画面再次转过,贺云升蓬头垢面的坐在地上,手里捧着盒饭和群演闷头吃饭。他的头几乎都埋在了饭盒里,挡在额前的刘海都未能掩盖住他的委屈,全身微微颤抖,眼泪落在饭盒中,被他囫囵的吞了下去。
画面几次转换,陈仇本来可以将头别过去,或者扔掉闻从的手机。可是他却什么都没有,他看着少年时期的贺云升,一步步如何从泥潭里爬出来,然后站在聚光灯下,漫长而艰难的过程,他的眼中始终带着刺目的光泽。
最后的定格,是一场访谈节目,主持人问他为什么会选择进演艺圈。贺云升思考了很久,淡淡一笑,仿佛曾经的苦难都云淡风轻:“因为一个人。”
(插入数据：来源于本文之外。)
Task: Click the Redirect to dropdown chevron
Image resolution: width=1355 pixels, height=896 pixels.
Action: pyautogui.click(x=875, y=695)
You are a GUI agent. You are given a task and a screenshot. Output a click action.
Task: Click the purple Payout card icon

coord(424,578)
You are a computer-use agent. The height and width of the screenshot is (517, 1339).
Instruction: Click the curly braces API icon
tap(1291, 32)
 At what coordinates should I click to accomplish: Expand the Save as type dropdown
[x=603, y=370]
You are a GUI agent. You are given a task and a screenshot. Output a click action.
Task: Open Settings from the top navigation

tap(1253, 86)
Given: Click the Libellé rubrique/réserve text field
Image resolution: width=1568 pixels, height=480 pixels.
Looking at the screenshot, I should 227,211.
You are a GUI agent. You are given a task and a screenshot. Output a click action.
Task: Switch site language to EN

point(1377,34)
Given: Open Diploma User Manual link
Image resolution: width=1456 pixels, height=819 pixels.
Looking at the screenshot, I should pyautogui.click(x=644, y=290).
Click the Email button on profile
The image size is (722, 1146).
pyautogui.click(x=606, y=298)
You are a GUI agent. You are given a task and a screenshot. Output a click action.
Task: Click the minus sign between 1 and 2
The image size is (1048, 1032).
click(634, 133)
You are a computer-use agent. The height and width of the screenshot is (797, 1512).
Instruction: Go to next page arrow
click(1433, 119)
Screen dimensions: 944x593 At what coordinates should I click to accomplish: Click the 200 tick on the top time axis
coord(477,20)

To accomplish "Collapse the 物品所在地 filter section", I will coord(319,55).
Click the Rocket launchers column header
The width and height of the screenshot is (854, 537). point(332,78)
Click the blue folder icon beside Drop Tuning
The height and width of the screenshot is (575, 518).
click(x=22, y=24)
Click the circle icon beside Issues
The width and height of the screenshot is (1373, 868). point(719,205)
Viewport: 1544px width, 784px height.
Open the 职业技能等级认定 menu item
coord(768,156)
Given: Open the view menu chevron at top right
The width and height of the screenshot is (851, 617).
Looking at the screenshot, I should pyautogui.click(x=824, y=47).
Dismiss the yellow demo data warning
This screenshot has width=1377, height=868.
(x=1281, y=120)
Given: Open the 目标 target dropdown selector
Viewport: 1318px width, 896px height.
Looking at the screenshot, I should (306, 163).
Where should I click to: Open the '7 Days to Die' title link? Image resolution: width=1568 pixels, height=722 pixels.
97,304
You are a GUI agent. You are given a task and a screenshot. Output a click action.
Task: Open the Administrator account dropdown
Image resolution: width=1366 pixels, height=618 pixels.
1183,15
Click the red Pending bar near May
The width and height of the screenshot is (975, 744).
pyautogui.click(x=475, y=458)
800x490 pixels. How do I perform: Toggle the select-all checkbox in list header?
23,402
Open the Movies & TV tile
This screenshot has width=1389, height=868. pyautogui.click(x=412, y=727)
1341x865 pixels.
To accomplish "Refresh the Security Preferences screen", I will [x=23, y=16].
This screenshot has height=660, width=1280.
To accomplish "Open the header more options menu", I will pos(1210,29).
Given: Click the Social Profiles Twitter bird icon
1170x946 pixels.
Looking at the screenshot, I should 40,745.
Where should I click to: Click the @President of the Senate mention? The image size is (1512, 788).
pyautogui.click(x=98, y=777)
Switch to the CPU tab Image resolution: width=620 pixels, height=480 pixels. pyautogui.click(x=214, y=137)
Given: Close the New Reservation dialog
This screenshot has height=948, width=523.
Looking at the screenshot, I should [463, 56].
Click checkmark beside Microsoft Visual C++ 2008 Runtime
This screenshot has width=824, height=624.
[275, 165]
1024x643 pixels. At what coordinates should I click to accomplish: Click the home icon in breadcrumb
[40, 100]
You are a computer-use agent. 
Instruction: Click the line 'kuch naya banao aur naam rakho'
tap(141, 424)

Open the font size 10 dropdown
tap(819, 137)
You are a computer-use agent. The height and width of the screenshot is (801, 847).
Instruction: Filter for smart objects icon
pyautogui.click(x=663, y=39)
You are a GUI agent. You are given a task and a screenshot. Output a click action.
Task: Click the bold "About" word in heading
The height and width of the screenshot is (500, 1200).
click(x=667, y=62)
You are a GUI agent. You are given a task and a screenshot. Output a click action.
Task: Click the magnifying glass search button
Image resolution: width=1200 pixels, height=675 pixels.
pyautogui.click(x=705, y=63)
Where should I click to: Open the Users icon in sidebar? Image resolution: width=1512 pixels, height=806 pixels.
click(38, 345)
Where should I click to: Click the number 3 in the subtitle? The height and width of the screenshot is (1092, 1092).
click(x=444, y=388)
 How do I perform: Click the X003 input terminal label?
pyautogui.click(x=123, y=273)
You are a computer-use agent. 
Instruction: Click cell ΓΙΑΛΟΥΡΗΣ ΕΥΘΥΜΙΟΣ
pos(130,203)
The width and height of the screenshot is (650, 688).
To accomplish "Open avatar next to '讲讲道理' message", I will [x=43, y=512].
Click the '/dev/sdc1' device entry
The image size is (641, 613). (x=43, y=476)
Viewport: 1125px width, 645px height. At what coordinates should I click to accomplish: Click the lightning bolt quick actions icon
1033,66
视屏结束,陈仇都没有从贺云升最后的那一抹笑容里收回目光。他面上没有表情,却在闻从收回手机的时候,眼底腾现出一丝不舍和悲伤。
知道贺云升是贺黎的时候,陈仇只觉得身体好像被分成了两个部分。一部分是对贺云升无法割舍的感情,一部分是对当年贺云升将他仍在雪地里违背了两个人之间的约定的憎恨。当时的他才五岁,他的父亲出轨,母亲为了救人而离世。
他成了世界上最孤独的人,一时间老天像是收回了对他的眷顾。贺云升是他在黑暗中仅剩的一点微弱的光。他问贺云升愿不愿跟他一起离开,贺云升几乎不假思索的回答道:愿意。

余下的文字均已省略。